浦田ら:肘関節外側側副靭帯の解剖について 整形外科と災害外科,45:(2)526-528,1996.
この文献では屍体3体5肘(左3、右2)を解剖し、LCLの付着部、走行および靭帯切離時の関節不安定性について観察されています。
LCLは外側上顆に付着していますが、その付着部では伸筋群の筋腱と一緒に付着しており分離させることは困難であった。
靭帯の走行を抹消へ辿ると前方は輪状靭帯へ付着し、後方は回外筋稜に付着するが、回外筋腱と一部癒合して付着する様子が観察された。
観察した5肘すべてに後方繊維を確認できたが、前方繊維ほど明確には確認できなかった。

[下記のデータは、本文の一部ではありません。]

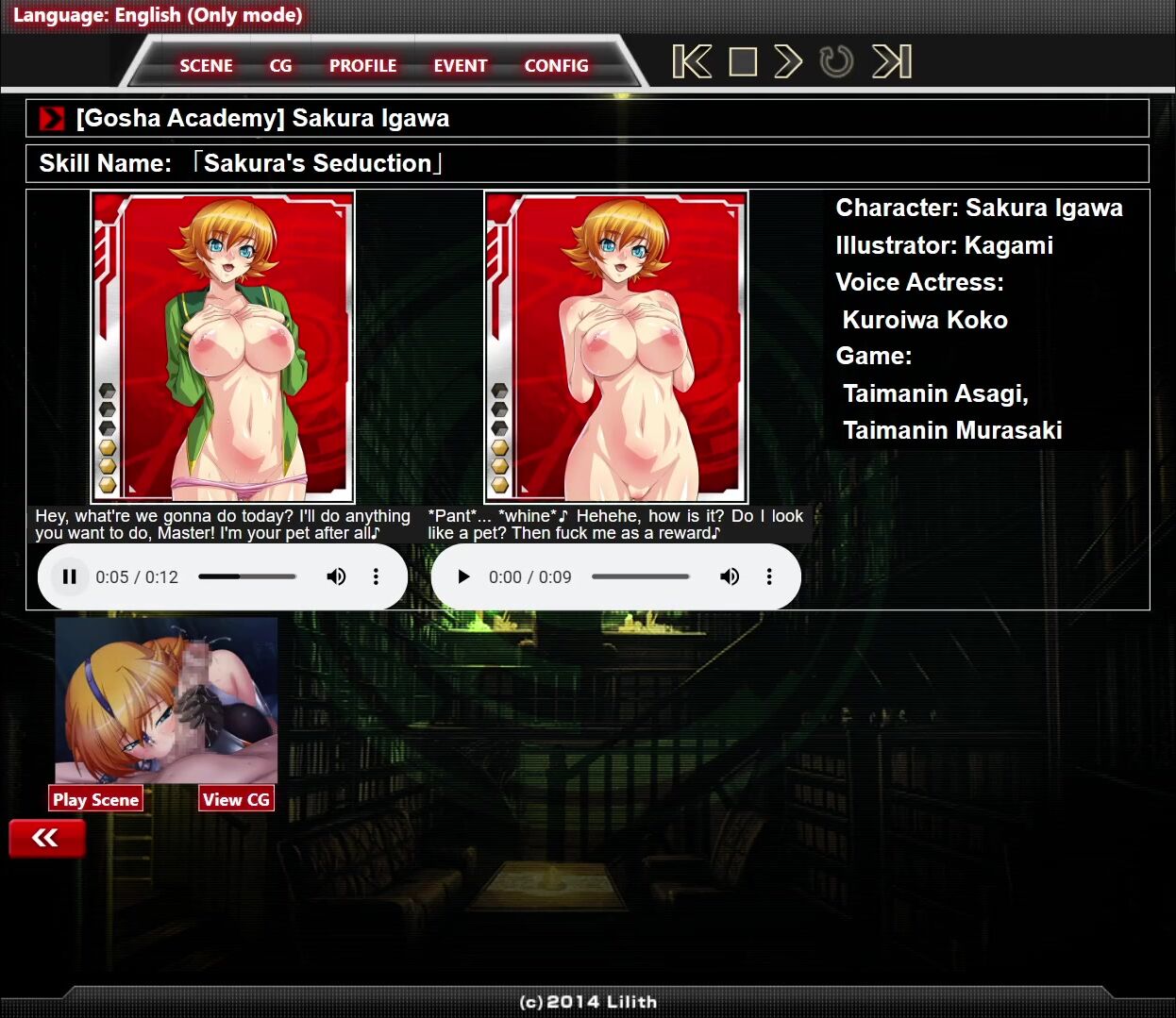Open the CONFIG tab
Screen dimensions: 1176x1018
point(556,65)

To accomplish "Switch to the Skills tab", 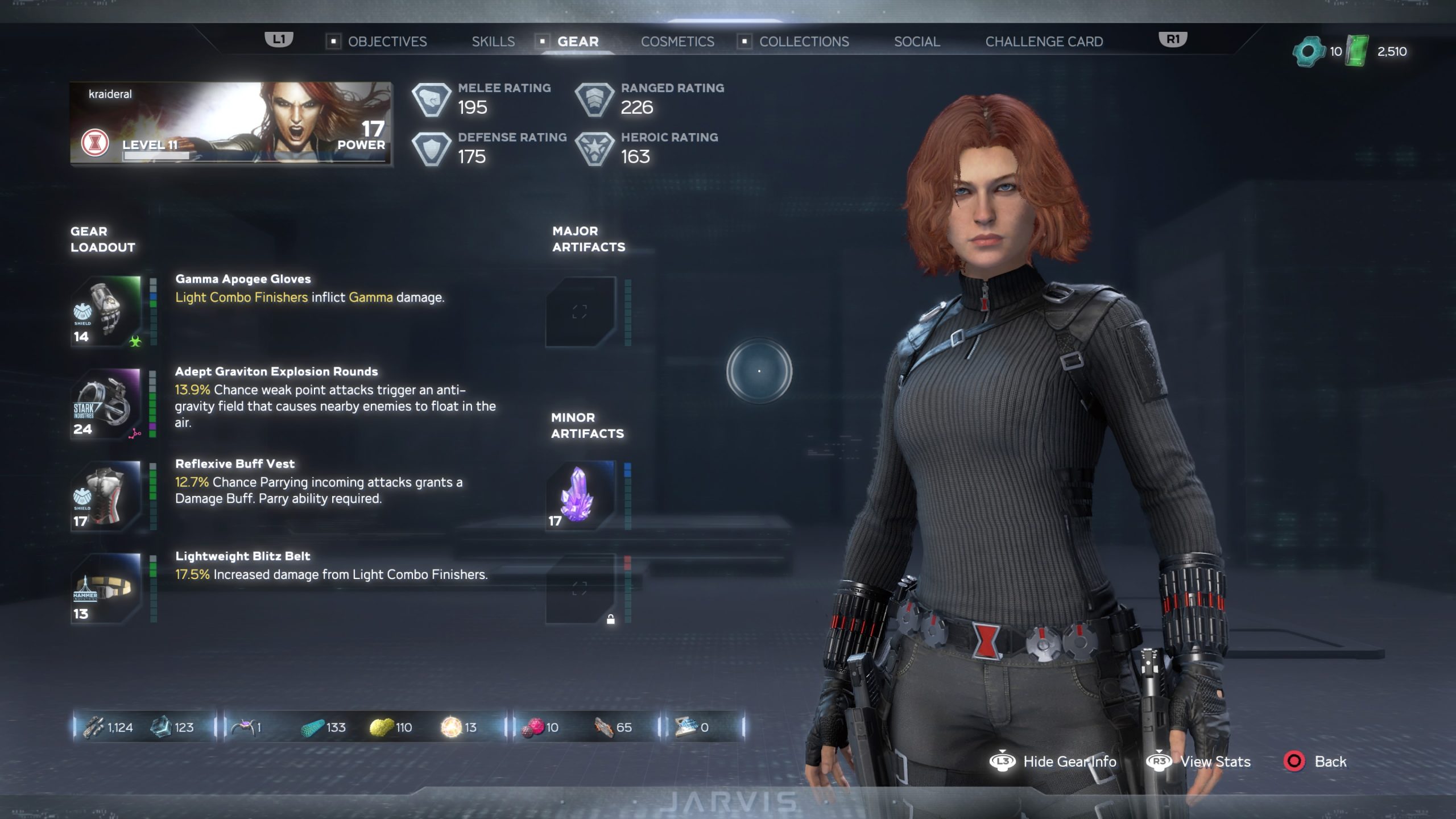I will pyautogui.click(x=493, y=42).

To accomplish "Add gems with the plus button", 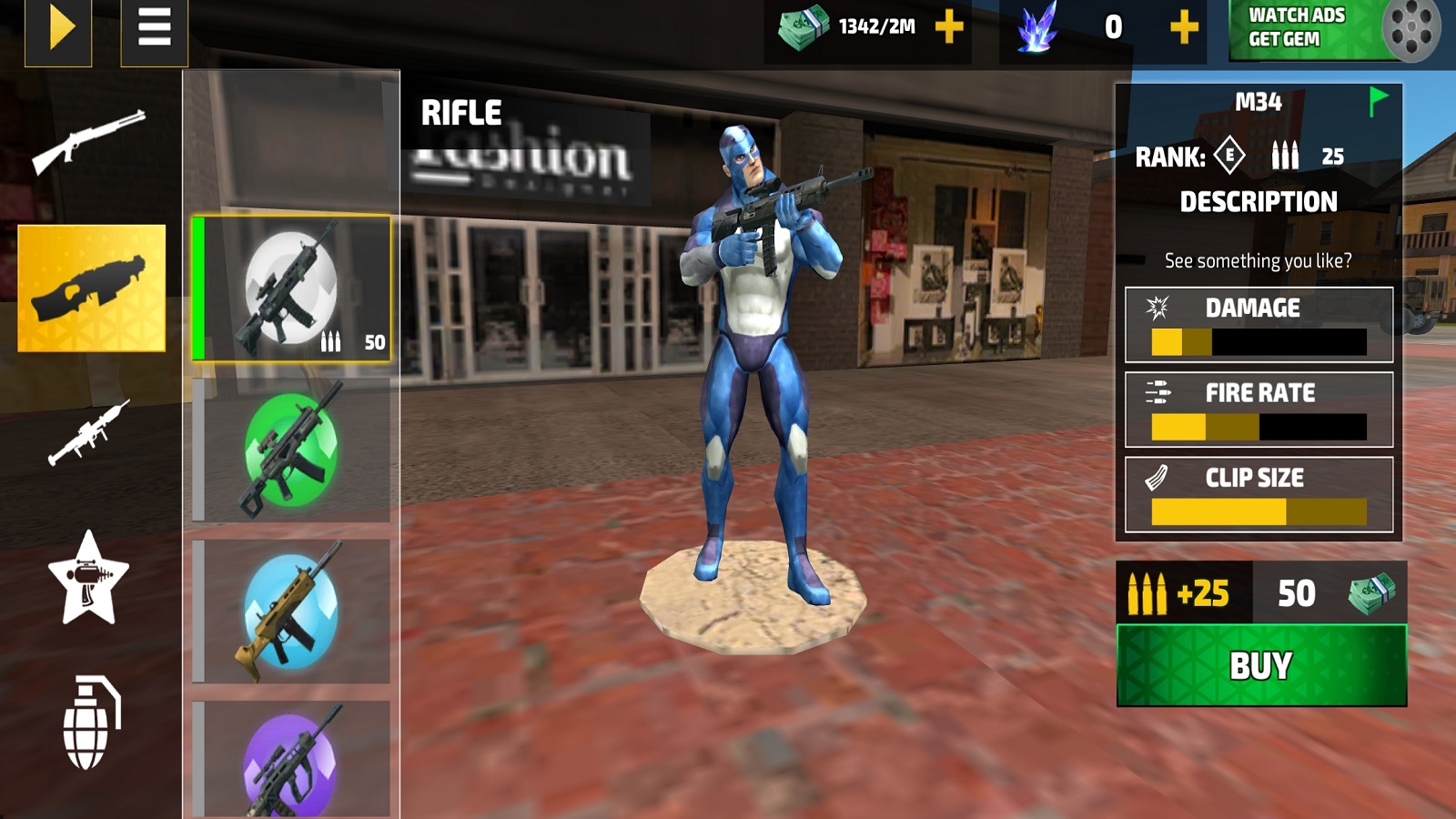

前方繊維まで靭帯を切離するとある程度の安定性が保たれていたが、後方繊維まで切離すると著明な不安定性が観察された。
以上がこの文献で報告されているものです。
この文献からLCLの付着部の形態、走行を確認できた。
靭帯は筋と違い、収縮はしないので付着部、走行からどの肢位で伸張されるのか考えることが重要かと思います。
関節の安定性について、前方繊維と後方繊維の両方を切離したことで不安定性が著明に出現したと報告されていますが、後方繊維のみの切離は報告されていません。このことについては今後勉強していきたいと思います。